4.5 Increasing base substitution rate toward recent times: Implications for biodiversity expansion and the emergence of humans

Figures 2 and 3 insets show that the base substitution rate has varied through time, strongly refuting the premise of a constant molecular clock (strict clock model). The data may possibly suggest a mild peak in base substitution rates in the ca. 70–50 Ma age range that may possibly reflect mammalian radiation after the K–Pg boundary following the explosive model (c.f., Foley et al., 2023). Although Bininda-Emond et al. (2007) showed diversification rates through the time with a peak at 93 Ma, their estimates reflected their short fuse model.

The general trend of base substitution rates (insets in Figures 2 and 3) appears to exhibit an exponential increase in rates, with the most prominent rise occurring within the last 20–30 Ma (c.f., Hedges et al., 2015; Upham et al., 2019, 2021). This phenomenon was initially observed in primates (Ho et al., 2005), where it was found that using a Quaternary date calibration resulted in a faster rate than with an older date calibration. BEAST v1.10.4 allows for calibration by simultaneously applying multiple calibration points as MEGA 11 (Figure 1). However, Ho et al. (2005) utilized BEAST v1.3 (Drummond & Rambaut, 2003), which only allowed calibration of one point per run. In my study, I calibrated instantaneously in a single run using multiple dates ranging from the Jurassic to the Quaternary. Therefore, the observed increase in rates toward recent times is not an artifact of a single Quaternary date calibration, as was the case for Ho et al. (2005). It is important to highlight that in older versions of BEAST, combined gene analyses were not feasible, necessitating the definition of the rate for each gene. Consequently, even though their trendlines and equations resemble mine, their timetrees do not depict time-dependent base substitution rates, instead assuming a constant rate consistent with a strict molecular clock.

Scally et al. (2012) suggested that base substitution rate decreased for Hominidae in stark contrast to my analysis, but they pointed out that the evolution was accelerated for African Hominidae. A human timetree calibrated by radiometric carbon data (maximum resolvable age of ca. 60 kyr) suggested that the base substitution rate was approximately 1.6-fold higher than the older fossil-calibrated tree (Fu et al., 2013), similar to high estimates rates obtained in studies of pedigrees and laboratory mutation-accumulation lines (Ho et al., 2011).

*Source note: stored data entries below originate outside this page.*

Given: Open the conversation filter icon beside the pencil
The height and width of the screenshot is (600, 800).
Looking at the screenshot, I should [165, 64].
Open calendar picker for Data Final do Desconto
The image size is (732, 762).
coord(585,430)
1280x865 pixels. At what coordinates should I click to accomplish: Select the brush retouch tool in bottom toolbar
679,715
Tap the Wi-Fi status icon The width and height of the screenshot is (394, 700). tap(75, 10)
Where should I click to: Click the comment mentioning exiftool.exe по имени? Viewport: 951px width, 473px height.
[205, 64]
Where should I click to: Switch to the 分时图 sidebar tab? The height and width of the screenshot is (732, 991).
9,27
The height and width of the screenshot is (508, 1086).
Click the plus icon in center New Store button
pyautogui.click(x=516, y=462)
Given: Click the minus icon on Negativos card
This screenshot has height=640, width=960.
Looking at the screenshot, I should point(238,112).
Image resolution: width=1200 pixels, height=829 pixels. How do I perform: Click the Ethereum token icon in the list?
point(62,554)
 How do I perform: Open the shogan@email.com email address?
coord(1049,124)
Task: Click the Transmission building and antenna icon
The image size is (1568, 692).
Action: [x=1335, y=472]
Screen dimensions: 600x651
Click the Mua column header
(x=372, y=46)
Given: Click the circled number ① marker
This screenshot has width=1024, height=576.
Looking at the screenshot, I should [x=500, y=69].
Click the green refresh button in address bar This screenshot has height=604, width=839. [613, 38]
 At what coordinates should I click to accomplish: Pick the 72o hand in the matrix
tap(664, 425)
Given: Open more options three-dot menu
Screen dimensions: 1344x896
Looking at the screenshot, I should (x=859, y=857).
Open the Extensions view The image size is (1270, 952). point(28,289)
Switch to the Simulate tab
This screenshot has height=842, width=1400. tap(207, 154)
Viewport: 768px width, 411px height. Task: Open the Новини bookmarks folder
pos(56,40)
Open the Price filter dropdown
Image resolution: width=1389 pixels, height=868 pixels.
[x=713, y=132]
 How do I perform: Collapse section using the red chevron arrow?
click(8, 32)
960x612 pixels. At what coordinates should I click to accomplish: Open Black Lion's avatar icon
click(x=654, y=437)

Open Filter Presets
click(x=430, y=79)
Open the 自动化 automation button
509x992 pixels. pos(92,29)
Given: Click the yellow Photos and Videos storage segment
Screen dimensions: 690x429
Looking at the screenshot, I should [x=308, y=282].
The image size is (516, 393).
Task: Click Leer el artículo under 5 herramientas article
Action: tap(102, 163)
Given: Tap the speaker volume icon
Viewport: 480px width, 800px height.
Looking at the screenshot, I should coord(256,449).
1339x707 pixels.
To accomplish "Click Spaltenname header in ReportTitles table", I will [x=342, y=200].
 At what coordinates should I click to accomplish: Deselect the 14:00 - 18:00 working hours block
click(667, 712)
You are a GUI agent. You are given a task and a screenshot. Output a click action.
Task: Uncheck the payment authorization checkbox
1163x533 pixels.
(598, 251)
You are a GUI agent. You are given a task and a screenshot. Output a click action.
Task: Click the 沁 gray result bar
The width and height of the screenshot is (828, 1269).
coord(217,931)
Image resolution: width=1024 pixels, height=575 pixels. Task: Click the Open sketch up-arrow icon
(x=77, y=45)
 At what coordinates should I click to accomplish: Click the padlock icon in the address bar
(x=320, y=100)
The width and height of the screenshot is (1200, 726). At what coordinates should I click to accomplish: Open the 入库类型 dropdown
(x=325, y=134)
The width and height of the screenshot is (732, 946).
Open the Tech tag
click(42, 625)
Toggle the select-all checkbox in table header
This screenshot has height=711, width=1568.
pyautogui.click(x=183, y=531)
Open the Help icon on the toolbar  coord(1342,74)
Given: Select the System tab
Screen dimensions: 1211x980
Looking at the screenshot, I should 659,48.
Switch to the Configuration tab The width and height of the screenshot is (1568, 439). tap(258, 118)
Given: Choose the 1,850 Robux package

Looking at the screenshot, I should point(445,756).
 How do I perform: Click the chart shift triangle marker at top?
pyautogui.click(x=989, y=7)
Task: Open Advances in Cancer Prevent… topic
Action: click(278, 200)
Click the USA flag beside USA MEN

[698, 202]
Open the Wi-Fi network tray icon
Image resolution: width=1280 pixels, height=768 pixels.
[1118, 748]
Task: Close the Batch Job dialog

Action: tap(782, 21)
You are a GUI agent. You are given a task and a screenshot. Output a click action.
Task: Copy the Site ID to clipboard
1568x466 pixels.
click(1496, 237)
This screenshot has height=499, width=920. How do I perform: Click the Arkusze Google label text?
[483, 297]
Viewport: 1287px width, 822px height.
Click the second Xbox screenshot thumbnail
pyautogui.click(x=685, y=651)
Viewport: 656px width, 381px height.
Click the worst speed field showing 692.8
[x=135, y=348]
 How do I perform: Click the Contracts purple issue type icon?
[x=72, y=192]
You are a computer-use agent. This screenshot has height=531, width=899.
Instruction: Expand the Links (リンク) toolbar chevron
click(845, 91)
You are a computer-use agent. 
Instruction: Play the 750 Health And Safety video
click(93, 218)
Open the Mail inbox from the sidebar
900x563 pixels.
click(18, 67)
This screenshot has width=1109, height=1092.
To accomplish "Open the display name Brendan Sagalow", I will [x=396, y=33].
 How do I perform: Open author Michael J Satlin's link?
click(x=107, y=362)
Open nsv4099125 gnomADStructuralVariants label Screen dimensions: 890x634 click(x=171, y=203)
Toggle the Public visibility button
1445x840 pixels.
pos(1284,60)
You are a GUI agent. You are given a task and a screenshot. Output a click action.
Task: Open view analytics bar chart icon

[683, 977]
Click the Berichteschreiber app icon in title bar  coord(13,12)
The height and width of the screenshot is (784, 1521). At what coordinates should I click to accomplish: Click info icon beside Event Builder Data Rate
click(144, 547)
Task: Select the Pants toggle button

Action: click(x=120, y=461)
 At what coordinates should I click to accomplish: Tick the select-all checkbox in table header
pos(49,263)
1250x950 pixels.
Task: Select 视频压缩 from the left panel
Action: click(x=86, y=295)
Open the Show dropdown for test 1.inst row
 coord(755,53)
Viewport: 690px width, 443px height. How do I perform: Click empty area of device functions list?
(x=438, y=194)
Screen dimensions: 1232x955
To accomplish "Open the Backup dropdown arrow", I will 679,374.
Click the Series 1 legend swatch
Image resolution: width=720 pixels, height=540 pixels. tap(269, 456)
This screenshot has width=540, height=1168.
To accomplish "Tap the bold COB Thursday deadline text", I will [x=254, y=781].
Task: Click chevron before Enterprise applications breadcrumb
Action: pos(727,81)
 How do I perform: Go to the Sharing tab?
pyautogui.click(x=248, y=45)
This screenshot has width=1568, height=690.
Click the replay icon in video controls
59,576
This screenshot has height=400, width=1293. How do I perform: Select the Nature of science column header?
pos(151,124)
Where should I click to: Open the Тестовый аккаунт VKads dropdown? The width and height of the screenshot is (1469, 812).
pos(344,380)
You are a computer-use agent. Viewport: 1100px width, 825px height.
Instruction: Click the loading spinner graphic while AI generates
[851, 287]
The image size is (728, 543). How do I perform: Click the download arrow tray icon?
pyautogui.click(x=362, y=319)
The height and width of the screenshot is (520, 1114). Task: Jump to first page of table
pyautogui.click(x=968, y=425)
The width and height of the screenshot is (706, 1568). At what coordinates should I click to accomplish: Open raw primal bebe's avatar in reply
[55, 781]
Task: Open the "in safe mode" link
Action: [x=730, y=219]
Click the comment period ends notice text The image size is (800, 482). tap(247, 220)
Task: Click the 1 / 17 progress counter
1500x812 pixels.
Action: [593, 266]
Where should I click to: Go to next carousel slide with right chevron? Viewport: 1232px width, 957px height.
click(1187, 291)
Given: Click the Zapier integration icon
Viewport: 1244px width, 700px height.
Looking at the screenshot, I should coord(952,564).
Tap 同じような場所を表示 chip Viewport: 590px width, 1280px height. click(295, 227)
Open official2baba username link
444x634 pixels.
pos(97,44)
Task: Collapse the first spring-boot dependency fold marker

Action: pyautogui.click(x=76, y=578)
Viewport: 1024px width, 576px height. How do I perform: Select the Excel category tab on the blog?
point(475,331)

Exponentially increasing base substitution rate may be expected to increase biodiversity as shown by diversified species in Figures 1-3 (c.f., Upham et al., 2019, 2021). Species diversity including human emergence may have been a consequence of extensive adaptive radiation triggered by expansion of C4 grasses, effective decreased atmospheric CO₂ concentration, global cooling, and severe climatic change of start of the Quaternary glacial–interglacial cycles.